Saved entries
== == ==

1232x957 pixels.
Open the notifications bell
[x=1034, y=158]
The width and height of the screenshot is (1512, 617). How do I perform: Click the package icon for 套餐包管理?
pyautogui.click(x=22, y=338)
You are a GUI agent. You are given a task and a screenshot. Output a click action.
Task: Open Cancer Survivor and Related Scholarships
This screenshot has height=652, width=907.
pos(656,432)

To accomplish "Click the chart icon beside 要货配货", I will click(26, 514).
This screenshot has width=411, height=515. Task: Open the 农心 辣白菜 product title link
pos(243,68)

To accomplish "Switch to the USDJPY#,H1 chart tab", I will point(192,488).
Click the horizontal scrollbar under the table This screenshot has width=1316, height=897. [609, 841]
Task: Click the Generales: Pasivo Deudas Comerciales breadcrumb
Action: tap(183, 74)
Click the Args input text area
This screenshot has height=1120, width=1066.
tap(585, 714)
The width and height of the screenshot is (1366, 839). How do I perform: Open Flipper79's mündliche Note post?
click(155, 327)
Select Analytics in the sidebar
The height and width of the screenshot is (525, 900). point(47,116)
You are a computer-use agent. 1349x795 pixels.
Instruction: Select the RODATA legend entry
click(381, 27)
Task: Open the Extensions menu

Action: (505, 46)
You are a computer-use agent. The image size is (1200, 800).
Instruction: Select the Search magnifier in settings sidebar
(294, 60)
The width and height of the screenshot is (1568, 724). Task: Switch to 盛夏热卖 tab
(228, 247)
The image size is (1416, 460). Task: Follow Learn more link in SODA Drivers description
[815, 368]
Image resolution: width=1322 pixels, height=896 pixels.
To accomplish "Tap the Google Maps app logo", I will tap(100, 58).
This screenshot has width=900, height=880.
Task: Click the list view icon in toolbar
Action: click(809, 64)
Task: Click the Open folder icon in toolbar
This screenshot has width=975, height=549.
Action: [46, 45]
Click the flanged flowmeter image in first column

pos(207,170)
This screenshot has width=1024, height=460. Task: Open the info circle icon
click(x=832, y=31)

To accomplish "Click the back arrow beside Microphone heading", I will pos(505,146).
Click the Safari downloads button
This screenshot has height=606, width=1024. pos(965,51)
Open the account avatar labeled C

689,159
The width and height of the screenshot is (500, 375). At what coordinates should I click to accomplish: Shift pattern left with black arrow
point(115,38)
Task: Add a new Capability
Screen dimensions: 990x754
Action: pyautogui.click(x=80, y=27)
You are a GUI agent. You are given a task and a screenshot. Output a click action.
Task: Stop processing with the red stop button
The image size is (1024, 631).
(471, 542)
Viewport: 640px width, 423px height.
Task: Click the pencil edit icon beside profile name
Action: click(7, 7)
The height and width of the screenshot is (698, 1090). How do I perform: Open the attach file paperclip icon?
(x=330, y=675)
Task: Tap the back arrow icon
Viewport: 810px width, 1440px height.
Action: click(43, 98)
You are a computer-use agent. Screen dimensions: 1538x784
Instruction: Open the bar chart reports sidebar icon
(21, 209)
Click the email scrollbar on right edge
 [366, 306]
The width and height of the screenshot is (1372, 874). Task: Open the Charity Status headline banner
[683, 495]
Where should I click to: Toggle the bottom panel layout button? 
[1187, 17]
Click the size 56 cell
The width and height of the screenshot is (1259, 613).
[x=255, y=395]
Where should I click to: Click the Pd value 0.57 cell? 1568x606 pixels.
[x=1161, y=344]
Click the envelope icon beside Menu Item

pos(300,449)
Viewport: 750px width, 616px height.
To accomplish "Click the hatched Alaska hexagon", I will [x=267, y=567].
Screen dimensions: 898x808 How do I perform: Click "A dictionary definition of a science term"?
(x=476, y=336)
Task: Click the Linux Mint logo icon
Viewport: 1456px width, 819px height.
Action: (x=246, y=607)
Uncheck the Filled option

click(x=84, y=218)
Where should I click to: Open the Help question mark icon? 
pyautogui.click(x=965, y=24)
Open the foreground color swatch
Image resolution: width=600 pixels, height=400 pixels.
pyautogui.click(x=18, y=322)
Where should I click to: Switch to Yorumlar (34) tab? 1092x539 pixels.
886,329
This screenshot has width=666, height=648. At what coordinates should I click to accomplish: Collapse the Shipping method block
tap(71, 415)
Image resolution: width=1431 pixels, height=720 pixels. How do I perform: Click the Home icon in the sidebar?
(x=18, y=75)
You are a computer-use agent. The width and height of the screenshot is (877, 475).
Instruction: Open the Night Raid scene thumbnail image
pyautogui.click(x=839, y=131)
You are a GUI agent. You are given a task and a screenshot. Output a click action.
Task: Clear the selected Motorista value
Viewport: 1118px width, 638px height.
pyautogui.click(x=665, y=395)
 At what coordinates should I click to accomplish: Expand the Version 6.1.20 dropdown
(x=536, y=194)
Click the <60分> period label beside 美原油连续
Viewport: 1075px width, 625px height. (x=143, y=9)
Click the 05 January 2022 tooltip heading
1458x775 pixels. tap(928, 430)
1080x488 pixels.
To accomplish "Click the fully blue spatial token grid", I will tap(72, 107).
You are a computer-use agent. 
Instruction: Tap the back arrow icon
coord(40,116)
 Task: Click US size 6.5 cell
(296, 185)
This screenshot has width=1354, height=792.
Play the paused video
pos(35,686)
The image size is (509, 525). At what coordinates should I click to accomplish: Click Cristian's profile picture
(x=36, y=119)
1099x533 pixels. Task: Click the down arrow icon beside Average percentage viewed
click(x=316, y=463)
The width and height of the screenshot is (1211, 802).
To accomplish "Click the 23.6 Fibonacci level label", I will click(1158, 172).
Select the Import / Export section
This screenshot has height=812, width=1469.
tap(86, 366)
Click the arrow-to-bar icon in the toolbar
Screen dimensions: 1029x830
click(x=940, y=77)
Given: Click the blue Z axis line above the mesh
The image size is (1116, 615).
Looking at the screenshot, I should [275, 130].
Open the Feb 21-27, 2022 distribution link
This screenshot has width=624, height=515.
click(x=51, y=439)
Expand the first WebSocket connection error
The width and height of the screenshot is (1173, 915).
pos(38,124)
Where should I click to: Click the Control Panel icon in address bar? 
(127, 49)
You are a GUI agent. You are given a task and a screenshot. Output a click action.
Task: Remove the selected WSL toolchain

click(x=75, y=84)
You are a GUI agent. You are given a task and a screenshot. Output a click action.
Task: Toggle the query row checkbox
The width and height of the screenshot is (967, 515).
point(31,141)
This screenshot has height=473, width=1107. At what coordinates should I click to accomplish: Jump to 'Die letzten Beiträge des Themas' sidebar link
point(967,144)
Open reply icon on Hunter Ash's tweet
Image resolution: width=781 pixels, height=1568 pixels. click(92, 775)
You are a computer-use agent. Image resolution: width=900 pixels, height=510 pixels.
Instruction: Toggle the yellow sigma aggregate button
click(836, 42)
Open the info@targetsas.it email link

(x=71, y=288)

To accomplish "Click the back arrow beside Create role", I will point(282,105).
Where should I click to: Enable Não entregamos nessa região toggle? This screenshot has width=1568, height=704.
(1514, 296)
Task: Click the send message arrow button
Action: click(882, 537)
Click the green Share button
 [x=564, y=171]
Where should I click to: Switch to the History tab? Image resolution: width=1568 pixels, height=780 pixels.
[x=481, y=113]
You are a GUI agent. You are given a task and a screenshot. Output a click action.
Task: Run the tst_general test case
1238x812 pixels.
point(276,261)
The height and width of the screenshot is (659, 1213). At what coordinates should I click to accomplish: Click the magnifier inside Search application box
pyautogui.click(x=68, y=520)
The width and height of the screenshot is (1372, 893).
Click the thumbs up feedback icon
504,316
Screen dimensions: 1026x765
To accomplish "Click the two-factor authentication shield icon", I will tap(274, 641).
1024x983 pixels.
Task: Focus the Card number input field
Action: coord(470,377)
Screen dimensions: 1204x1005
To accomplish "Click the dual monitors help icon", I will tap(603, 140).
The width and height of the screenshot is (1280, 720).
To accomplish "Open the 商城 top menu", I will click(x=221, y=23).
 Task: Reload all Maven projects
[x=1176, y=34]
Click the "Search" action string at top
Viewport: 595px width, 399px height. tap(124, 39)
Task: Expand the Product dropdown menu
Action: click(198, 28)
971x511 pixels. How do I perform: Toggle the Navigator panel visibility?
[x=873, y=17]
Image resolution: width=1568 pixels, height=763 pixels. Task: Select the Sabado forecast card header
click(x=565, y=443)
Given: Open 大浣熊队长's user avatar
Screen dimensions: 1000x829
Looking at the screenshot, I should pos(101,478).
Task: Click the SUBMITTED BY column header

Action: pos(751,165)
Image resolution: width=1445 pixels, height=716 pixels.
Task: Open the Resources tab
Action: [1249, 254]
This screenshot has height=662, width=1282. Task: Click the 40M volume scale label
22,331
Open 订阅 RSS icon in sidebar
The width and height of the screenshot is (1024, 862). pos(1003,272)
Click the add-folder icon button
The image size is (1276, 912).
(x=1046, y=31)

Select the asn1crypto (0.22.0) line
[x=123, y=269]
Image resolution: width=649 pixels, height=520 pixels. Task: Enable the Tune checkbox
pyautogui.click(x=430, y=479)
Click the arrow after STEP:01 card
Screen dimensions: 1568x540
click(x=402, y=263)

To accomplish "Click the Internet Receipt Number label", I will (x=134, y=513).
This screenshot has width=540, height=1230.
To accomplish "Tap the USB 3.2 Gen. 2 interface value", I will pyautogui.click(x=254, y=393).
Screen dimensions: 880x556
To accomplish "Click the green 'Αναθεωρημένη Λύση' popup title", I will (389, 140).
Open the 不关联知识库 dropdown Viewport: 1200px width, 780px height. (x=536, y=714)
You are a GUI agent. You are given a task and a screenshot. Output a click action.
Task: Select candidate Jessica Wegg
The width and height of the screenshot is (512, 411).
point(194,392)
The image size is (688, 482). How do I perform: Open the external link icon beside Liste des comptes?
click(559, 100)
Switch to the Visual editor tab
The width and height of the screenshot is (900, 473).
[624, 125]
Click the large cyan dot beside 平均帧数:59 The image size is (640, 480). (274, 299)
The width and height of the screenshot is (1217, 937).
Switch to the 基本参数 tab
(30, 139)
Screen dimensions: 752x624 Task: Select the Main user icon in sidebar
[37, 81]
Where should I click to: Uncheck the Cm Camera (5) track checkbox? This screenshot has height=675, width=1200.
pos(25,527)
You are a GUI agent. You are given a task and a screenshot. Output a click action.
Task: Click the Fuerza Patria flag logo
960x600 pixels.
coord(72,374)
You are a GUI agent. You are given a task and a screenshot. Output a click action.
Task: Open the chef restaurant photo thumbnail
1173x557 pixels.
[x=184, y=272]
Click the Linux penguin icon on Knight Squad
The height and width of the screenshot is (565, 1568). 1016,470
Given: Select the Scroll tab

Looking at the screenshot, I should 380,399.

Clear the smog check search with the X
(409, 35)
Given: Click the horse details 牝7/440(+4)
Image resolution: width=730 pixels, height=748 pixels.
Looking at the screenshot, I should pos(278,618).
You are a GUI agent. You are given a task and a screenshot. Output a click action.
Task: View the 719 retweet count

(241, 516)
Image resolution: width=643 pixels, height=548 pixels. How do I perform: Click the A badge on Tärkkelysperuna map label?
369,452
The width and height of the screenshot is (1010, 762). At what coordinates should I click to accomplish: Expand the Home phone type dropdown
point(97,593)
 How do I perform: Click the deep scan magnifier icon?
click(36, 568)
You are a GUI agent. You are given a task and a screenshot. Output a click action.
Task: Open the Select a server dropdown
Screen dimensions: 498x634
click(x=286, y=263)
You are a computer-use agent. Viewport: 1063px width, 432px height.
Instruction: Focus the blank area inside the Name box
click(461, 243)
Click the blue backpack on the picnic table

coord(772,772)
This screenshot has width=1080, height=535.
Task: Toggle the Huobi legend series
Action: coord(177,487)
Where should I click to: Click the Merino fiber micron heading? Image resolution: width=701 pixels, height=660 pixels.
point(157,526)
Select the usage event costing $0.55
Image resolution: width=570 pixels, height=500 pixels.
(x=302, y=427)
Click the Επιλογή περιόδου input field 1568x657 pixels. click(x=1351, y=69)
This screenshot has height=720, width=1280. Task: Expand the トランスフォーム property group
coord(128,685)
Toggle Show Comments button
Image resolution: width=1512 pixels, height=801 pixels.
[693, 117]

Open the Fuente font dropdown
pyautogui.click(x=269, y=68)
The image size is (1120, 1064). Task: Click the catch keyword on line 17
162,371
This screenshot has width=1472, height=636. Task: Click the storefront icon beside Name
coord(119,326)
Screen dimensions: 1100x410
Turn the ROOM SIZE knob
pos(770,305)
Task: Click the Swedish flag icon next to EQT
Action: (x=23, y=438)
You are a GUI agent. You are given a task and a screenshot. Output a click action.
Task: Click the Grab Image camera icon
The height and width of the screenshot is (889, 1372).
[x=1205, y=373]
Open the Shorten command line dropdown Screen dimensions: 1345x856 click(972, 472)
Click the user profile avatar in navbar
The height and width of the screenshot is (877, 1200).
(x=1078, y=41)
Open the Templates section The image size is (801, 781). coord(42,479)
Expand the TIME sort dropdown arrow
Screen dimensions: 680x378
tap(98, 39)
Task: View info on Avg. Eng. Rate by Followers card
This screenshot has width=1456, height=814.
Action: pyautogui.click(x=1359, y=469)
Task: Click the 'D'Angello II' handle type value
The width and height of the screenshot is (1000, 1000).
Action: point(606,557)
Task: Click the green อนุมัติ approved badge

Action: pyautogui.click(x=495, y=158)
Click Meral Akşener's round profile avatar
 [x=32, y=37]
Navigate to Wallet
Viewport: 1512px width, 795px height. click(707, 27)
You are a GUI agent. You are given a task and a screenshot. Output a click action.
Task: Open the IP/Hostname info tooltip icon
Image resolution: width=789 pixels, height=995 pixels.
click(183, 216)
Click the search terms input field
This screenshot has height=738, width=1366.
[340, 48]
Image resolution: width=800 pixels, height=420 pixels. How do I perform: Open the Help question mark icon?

== == ==

▶ [EXERCISE] Please give again the lines above between the line holding "Click the email scrollbar on right edge" and the line holding "This screenshot has width=1354, height=792.", inclusive, exactly as they are and with nothing added.

▶ [SOLUTION TO THE PROBLEM]
Click the email scrollbar on right edge
 [366, 306]
The width and height of the screenshot is (1372, 874). Task: Open the Charity Status headline banner
[683, 495]
Where should I click to: Toggle the bottom panel layout button? 
[1187, 17]
Click the size 56 cell
The width and height of the screenshot is (1259, 613).
[x=255, y=395]
Where should I click to: Click the Pd value 0.57 cell? 1568x606 pixels.
[x=1161, y=344]
Click the envelope icon beside Menu Item

pos(300,449)
Viewport: 750px width, 616px height.
To accomplish "Click the hatched Alaska hexagon", I will [x=267, y=567].
Screen dimensions: 898x808 How do I perform: Click "A dictionary definition of a science term"?
(x=476, y=336)
Task: Click the Linux Mint logo icon
Viewport: 1456px width, 819px height.
Action: (x=246, y=607)
Uncheck the Filled option

click(x=84, y=218)
Where should I click to: Open the Help question mark icon? 
pyautogui.click(x=965, y=24)
Open the foreground color swatch
Image resolution: width=600 pixels, height=400 pixels.
pyautogui.click(x=18, y=322)
Where should I click to: Switch to Yorumlar (34) tab? 1092x539 pixels.
886,329
This screenshot has width=666, height=648. At what coordinates should I click to accomplish: Collapse the Shipping method block
tap(71, 415)
Image resolution: width=1431 pixels, height=720 pixels. How do I perform: Click the Home icon in the sidebar?
(x=18, y=75)
You are a computer-use agent. The width and height of the screenshot is (877, 475).
Instruction: Open the Night Raid scene thumbnail image
pyautogui.click(x=839, y=131)
You are a GUI agent. You are given a task and a screenshot. Output a click action.
Task: Clear the selected Motorista value
Viewport: 1118px width, 638px height.
pyautogui.click(x=665, y=395)
 At what coordinates should I click to accomplish: Expand the Version 6.1.20 dropdown
(x=536, y=194)
Click the <60分> period label beside 美原油连续
Viewport: 1075px width, 625px height. (x=143, y=9)
Click the 05 January 2022 tooltip heading
1458x775 pixels. tap(928, 430)
1080x488 pixels.
To accomplish "Click the fully blue spatial token grid", I will tap(72, 107).
You are a computer-use agent. 
Instruction: Tap the back arrow icon
coord(40,116)
 Task: Click US size 6.5 cell
(296, 185)
This screenshot has width=1354, height=792.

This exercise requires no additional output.